2#09
* * *
葉山先輩が奉仕部の部室を去った後、少しだけ時間をおいてからわたしは校外清掃に参加した。
だが、なぜかお咎めがなかったこと、そしてどういうわけか、雪ノ下先輩や結衣先輩も校外清掃に参加していたことが気になった。
葉山先輩が言うには、奉仕部の三人は、平塚先生に呼ばれていたとのこと。
けどあの時、平塚先生は二人に言うつもりはないと言っていた。
……となると、せんぱいが何か言ったのだろうか。
わたしには考えてもわからなかったので、黙々と清掃に勤しむ。あまり広くはない範囲だが、学校周りの清掃を終えたところで校舎から平塚先生がわたしのほうへ歩いてきたので声をかける。
「あっ、先生……。その……遅れてすいませんでした」
「それはいい。ただし、サボった分ちゃんとやっているだろうな?」
「先生までわたしのことなんだと思ってるんですかね……」
「冗談だ」
ちょっぴりむくれるわたしの様子を見て、平塚先生はくすくすと笑った。
「……それに、やむを得ない理由があったことくらい、見ればわかるさ」
「……ありがとうございます。あの、先生。……聞いてもいいですか?」
「ん? 雪ノ下と由比ヶ浜のことかね?」
わたしが抱いた疑問を見透かしたように平塚先生は答える。
「はい」
「私は何も言ってはいないよ。私は……な。気になるなら聞いてみたらいい」
となると、やっぱりせんぱいかなぁ。
「それと、もうじき最終下校時刻になる。今日は終わりにしたまえ」
そう告げて手をひらひら振りながら平塚先生は戻っていった。わたしはその姿を見送った後、今日の校外清掃は終了だと言うことを全員に伝えた。

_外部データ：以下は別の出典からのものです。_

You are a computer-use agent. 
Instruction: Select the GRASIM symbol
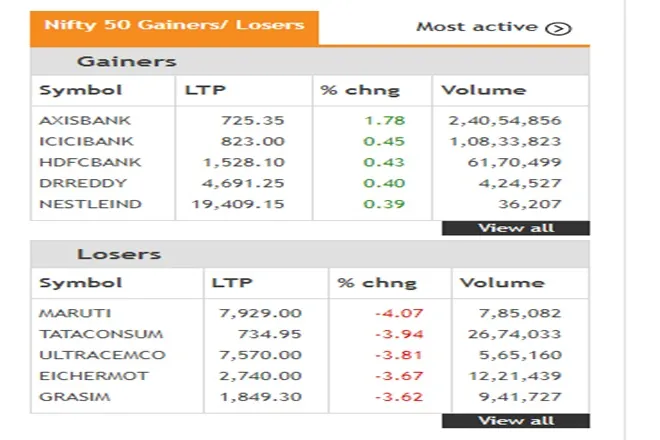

各々が帰り支度をするために校舎へ戻っていく中、わたしもそれに続くと、後ろに気配があることに気づく。
「一色さん」
「雪ノ下先輩? どうしたんですかー?」
「少しあなたに話があるのだけれど、いいかしら?」
「わたしに、ですか?」
「ええ」
「わかりましたー……。あっ、それって時間かかる感じですかね? だったら先に鞄とか取りに行きたいんですけど、いいですかー?」
「そうね……。ではもう一度、ここでいいかしら?」
「そうですねー」
わたしはそこで一度雪ノ下先輩と別れた後、鞄はクラスに置きっぱなしだったことを思い出して超特急で戻った。正直、いたずらの一つでもされてるんじゃないかと心配になり確認したが、鞄にそういった形跡はなかった。
そうして別れた場所に再び超特急で戻ると、雪ノ下先輩はわたしより早く戻ってきようで、わたしを待っていた。
「すいません、お待たせしちゃいましたかー」
「いえ、私も今来たところだから大丈夫」
雪ノ下先輩、その返しはいろは的にポイント高いですよ! どっかの誰かさんは「マジ待った」とかふざけたことぬかしましたからね!
「では、行きましょうか」
* * *
わたしと雪ノ下先輩が話をするためにやってきたのはカラオケだった。
当初こそ不審に思ったが、よくよく考えれば『邪魔が入らない』ということ。そして『わたしにとっても今は都合がいい』という点で、これ以上適した場所は思いつかなかった。
ただ、お金がかかってしまうという点だけが不満ではあったものの、「付き合ってもらっているのは私なのだから、料金については気にしなくていいわ」という雪ノ下先輩の言葉に甘えさせてもらい、不満は解消した。